Me gustaba mi habitación. Depende de dónde miraras podía resultar un lugar de lo más tranquilo o de lo más esquizofrénico. Sólo bastaba con girar la cabeza. Lau ocupaba la habitación de al lado, pared con pared, lo que nos ocasionó más de un encontronazo. Siempre por el mismo motivo: El ruido. Yo lo hacía y ella se quejaba.
Hace poco le mandé un email para felicitarla por su reciente maternidad. Había leído lo que escribí en Parece que fue ayer donde hablaba de ella y los demás compañeros de universidad, y me respondió con estas palabras. Las cito literalmente:
—¿Que yo conocía todos los grupos? Ya me gustaría... Y lo de escribir asquerosamente bien, tres cuartos de lo mismo. Gracias por ser tan benevolente y no mencionar la mala leche que gastaba cuando en Santjoanistes me despertabas follando de madrugada y no podía volverme a dormir para ir a currar... Siempre he tenido muy mal despertar.
Me eché a reír. Porque es verdad que la despertaba y porque, todavía, es más cierto que se ponía de un humor de perros. Gritaba y daba porrazos a mi puerta como si estuviera poseída. Y a mí, me daba igual. Pero es que, digámoslo claro, yo estaba soltera y sin compromiso. Trabajaba en la tele sólo los fines de semana, y tanto mi recién adquirida libertad como independencia económica, ejercieron una mala influencia. Bueno, tampoco mala, pero digamos que disfruté. De la vida. De ser joven. Independiente. De tener dinero en el bolsillo y las tetas en su sitio.

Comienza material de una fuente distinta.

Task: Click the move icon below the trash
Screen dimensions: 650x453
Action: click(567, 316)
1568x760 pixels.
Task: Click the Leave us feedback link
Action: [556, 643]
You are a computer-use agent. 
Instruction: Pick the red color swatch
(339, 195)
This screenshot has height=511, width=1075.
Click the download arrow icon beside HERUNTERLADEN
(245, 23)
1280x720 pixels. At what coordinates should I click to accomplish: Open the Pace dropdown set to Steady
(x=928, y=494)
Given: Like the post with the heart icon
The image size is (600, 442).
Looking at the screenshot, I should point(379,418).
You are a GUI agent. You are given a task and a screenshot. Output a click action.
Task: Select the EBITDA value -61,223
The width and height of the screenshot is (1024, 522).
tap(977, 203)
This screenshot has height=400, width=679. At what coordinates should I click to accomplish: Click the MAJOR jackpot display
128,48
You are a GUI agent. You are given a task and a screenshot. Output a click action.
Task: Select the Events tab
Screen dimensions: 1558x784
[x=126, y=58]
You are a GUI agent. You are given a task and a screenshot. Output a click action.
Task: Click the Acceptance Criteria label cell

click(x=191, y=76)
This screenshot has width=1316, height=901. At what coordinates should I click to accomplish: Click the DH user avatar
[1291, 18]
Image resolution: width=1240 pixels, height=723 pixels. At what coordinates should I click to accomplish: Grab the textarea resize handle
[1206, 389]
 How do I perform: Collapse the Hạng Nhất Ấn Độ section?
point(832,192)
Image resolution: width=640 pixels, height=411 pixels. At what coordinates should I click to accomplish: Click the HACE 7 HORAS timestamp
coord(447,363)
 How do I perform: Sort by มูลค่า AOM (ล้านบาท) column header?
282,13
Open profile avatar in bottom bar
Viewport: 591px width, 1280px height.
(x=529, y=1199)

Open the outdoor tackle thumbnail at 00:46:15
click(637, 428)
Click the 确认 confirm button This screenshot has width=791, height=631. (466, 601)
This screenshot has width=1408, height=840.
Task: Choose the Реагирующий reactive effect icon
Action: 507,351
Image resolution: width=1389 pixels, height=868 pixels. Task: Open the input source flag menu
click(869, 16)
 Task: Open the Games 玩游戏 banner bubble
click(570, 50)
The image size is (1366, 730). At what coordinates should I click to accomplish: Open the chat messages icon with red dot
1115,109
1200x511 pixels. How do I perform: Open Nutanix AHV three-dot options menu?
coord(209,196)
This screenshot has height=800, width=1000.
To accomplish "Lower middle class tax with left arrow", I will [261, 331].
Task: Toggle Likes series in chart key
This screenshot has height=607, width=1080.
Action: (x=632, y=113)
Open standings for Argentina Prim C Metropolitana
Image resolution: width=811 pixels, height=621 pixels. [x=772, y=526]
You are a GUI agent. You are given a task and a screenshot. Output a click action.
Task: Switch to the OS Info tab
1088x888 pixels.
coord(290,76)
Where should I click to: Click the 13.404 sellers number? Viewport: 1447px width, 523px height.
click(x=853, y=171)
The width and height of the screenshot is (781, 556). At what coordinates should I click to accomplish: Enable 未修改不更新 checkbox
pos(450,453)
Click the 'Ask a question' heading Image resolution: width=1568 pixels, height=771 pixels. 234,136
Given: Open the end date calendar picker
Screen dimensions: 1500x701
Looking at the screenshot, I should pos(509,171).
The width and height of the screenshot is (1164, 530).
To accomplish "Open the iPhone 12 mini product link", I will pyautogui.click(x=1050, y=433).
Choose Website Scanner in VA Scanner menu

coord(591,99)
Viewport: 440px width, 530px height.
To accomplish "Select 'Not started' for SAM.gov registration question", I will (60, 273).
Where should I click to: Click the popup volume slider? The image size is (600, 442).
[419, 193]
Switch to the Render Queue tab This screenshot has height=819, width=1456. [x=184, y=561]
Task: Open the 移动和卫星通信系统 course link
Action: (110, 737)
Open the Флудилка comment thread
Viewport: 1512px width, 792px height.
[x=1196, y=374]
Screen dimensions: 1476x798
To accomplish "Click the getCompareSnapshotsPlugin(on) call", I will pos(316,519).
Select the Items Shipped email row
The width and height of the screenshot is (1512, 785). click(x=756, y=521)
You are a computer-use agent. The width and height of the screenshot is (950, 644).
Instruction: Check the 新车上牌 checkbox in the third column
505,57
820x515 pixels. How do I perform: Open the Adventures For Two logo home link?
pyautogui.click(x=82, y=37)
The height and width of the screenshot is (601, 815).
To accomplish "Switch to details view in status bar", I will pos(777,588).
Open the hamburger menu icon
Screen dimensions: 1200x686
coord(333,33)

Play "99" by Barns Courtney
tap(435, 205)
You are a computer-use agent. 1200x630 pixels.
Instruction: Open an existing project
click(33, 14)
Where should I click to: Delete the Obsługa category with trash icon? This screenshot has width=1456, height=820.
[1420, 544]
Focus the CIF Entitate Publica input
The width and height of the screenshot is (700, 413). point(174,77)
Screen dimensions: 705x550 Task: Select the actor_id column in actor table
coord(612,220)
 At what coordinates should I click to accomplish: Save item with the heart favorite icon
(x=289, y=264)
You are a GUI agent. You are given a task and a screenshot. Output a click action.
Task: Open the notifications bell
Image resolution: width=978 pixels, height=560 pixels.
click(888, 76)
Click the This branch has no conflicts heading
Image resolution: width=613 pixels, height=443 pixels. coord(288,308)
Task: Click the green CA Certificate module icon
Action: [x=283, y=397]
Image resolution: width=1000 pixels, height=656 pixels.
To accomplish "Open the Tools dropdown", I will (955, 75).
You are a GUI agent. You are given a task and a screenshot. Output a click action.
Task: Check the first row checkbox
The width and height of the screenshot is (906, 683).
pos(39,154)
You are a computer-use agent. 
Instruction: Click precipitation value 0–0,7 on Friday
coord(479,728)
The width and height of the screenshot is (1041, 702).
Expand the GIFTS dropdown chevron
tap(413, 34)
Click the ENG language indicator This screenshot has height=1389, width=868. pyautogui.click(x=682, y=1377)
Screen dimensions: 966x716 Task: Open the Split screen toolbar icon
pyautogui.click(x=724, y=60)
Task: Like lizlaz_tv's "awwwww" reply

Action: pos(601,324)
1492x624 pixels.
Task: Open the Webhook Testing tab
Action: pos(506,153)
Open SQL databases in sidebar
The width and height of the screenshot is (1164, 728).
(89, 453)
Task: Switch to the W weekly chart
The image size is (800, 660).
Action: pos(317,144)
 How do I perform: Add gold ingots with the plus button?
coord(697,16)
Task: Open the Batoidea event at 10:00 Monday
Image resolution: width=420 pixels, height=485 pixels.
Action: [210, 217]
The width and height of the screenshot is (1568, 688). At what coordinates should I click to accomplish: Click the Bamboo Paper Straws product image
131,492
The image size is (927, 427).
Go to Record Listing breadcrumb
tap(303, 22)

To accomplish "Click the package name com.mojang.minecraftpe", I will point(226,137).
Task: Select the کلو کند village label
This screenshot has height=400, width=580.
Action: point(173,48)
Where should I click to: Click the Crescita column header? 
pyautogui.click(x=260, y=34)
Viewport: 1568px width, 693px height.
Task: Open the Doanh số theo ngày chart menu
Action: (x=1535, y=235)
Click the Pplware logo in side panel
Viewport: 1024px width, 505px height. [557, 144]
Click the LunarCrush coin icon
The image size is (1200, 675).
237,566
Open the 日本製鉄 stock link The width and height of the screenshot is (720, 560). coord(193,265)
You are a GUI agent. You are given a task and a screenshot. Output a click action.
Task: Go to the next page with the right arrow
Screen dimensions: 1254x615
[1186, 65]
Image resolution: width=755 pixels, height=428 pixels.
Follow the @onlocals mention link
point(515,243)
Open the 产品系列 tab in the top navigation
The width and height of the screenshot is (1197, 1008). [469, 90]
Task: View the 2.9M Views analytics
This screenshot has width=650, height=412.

La vida en este piso era, imagino, como la que debe haber en cualquier piso de estudiantes. Con la única diferencia que, aquí, todas currábamos. Lau acababa de conseguir un empleo como copy creativa en una empresa de publicidad. Laura era camarera en un bar bastante conocido de Barcelona. Y Mireia, asistente social, se ganaba el sueldo trabajando en una casa de acogida para mujeres maltratadas. Yo, ya lo he dicho, hacía de reportera dicharachera en una nueva tele local que habían abierto en la ciudad.
En la casa siempre había mucha gente. Y muy buen rollo. Cuando no encontrabas al novio de Mireia cocinando alguna de las especialidades de su país —era chileno—, podías ver a la otra Laura con su novio —segurata de una discoteca— sentados, ambos, en el sofá con unas latas de cerveza. Siempre te invitaban a compartirlas con ellos. Cuando no, Lau, metía la música a todo volumen y invitaba a los colegas de la universidad. Yo también me traía a los amigos y a los amantes esporádicos. Así que ese piso que, inicialmente, iba a ser para cuatro chicas veinteañeras, se convirtió rápidamente en algo muy parecido a un bed & breakfast.
Pero la aventura de la convivencia duró poco. Tan solo un año. Pasado ese tiempo decidimos no renovar el contrato. Desconozco los motivos que tuvieron las demás. El mío sí lo sé. Me enamoré. Perdidamente. De un compañero de trabajo. Y, sin pensarlo demasiado, me fui a vivir con él.